--- Listed entries ---

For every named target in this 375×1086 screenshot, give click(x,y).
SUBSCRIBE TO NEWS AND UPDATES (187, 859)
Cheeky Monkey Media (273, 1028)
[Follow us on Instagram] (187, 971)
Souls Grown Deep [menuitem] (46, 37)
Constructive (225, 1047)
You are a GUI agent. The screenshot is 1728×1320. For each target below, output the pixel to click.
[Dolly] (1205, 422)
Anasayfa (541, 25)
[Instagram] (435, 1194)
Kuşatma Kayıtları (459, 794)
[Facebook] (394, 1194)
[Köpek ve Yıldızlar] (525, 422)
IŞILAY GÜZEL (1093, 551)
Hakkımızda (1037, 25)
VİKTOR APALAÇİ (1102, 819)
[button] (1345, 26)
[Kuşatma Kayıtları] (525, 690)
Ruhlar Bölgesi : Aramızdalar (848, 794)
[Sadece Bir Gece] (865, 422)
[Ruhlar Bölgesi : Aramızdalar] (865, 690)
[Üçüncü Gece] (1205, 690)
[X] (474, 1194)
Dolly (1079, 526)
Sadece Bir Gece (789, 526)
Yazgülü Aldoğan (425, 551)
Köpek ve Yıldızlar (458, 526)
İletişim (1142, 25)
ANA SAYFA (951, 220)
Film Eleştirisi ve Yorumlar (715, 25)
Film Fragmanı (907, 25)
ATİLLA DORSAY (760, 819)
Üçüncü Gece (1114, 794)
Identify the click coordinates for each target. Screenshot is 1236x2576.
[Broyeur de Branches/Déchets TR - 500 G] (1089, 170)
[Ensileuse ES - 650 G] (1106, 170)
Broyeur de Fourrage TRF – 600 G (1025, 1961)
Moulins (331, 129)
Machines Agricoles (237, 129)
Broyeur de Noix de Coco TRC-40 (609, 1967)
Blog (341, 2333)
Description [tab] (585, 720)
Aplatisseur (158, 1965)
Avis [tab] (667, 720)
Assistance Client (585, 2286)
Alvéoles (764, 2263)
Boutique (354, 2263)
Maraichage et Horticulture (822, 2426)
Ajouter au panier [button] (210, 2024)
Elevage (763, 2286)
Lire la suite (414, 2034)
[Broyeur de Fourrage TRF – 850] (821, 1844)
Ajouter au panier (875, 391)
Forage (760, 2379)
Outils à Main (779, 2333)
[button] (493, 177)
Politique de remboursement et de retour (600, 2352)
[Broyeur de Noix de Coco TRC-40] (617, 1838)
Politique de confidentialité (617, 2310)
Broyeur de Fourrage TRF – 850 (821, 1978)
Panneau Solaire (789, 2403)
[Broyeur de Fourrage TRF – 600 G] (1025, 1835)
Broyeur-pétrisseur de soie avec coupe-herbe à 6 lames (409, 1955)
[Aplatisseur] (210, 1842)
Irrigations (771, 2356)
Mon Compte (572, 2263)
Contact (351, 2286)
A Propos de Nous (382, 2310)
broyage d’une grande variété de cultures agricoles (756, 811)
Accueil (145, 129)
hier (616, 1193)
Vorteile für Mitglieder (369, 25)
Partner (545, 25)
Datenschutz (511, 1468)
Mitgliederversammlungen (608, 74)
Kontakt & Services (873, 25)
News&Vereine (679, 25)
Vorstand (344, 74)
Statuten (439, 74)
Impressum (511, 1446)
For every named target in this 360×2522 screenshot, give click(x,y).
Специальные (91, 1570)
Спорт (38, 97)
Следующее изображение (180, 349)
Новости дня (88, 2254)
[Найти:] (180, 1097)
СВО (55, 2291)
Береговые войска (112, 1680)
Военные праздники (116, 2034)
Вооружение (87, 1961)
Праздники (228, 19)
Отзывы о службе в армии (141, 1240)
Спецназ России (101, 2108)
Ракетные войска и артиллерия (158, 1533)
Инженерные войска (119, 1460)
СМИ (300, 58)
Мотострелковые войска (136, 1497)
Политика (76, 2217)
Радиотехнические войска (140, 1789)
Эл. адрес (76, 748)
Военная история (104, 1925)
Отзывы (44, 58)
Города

---

Aim of the task:
Return the listing above in its entirety, word for word.

Task solution:
For every named target in this 375×1086 screenshot, give click(x,y).
SUBSCRIBE TO NEWS AND UPDATES (187, 859)
Cheeky Monkey Media (273, 1028)
[Follow us on Instagram] (187, 971)
Souls Grown Deep [menuitem] (46, 37)
Constructive (225, 1047)
You are a GUI agent. The screenshot is 1728×1320. For each target below, output the pixel to click.
[Dolly] (1205, 422)
Anasayfa (541, 25)
[Instagram] (435, 1194)
Kuşatma Kayıtları (459, 794)
[Facebook] (394, 1194)
[Köpek ve Yıldızlar] (525, 422)
IŞILAY GÜZEL (1093, 551)
Hakkımızda (1037, 25)
VİKTOR APALAÇİ (1102, 819)
[button] (1345, 26)
[Kuşatma Kayıtları] (525, 690)
Ruhlar Bölgesi : Aramızdalar (848, 794)
[Sadece Bir Gece] (865, 422)
[Ruhlar Bölgesi : Aramızdalar] (865, 690)
[Üçüncü Gece] (1205, 690)
[X] (474, 1194)
Dolly (1079, 526)
Sadece Bir Gece (789, 526)
Yazgülü Aldoğan (425, 551)
Köpek ve Yıldızlar (458, 526)
İletişim (1142, 25)
ANA SAYFA (951, 220)
Film Eleştirisi ve Yorumlar (715, 25)
Film Fragmanı (907, 25)
ATİLLA DORSAY (760, 819)
Üçüncü Gece (1114, 794)
Identify the click coordinates for each target. Screenshot is 1236x2576.
[Broyeur de Branches/Déchets TR - 500 G] (1089, 170)
[Ensileuse ES - 650 G] (1106, 170)
Broyeur de Fourrage TRF – 600 G (1025, 1961)
Moulins (331, 129)
Machines Agricoles (237, 129)
Broyeur de Noix de Coco TRC-40 (609, 1967)
Blog (341, 2333)
Description [tab] (585, 720)
Aplatisseur (158, 1965)
Avis [tab] (667, 720)
Assistance Client (585, 2286)
Alvéoles (764, 2263)
Boutique (354, 2263)
Maraichage et Horticulture (822, 2426)
Ajouter au panier [button] (210, 2024)
Elevage (763, 2286)
Lire la suite (414, 2034)
[Broyeur de Fourrage TRF – 850] (821, 1844)
Ajouter au panier (875, 391)
Forage (760, 2379)
Outils à Main (779, 2333)
[button] (493, 177)
Politique de remboursement et de retour (600, 2352)
[Broyeur de Noix de Coco TRC-40] (617, 1838)
Politique de confidentialité (617, 2310)
Broyeur de Fourrage TRF – 850 (821, 1978)
Panneau Solaire (789, 2403)
[Broyeur de Fourrage TRF – 600 G] (1025, 1835)
Broyeur-pétrisseur de soie avec coupe-herbe à 6 lames (409, 1955)
[Aplatisseur] (210, 1842)
Irrigations (771, 2356)
Mon Compte (572, 2263)
Contact (351, 2286)
A Propos de Nous (382, 2310)
broyage d’une grande variété de cultures agricoles (756, 811)
Accueil (145, 129)
hier (616, 1193)
Vorteile für Mitglieder (369, 25)
Partner (545, 25)
Datenschutz (511, 1468)
Mitgliederversammlungen (608, 74)
Kontakt & Services (873, 25)
News&Vereine (679, 25)
Vorstand (344, 74)
Statuten (439, 74)
Impressum (511, 1446)
For every named target in this 360×2522 screenshot, give click(x,y).
Специальные (91, 1570)
Спорт (38, 97)
Следующее изображение (180, 349)
Новости дня (88, 2254)
[Найти:] (180, 1097)
СВО (55, 2291)
Береговые войска (112, 1680)
Военные праздники (116, 2034)
Вооружение (87, 1961)
Праздники (228, 19)
Отзывы о службе в армии (141, 1240)
Спецназ России (101, 2108)
Ракетные войска и артиллерия (158, 1533)
Инженерные войска (119, 1460)
СМИ (300, 58)
Мотострелковые войска (136, 1497)
Политика (76, 2217)
Радиотехнические войска (140, 1789)
Эл. адрес (76, 748)
Военная история (104, 1925)
Отзывы (44, 58)
Города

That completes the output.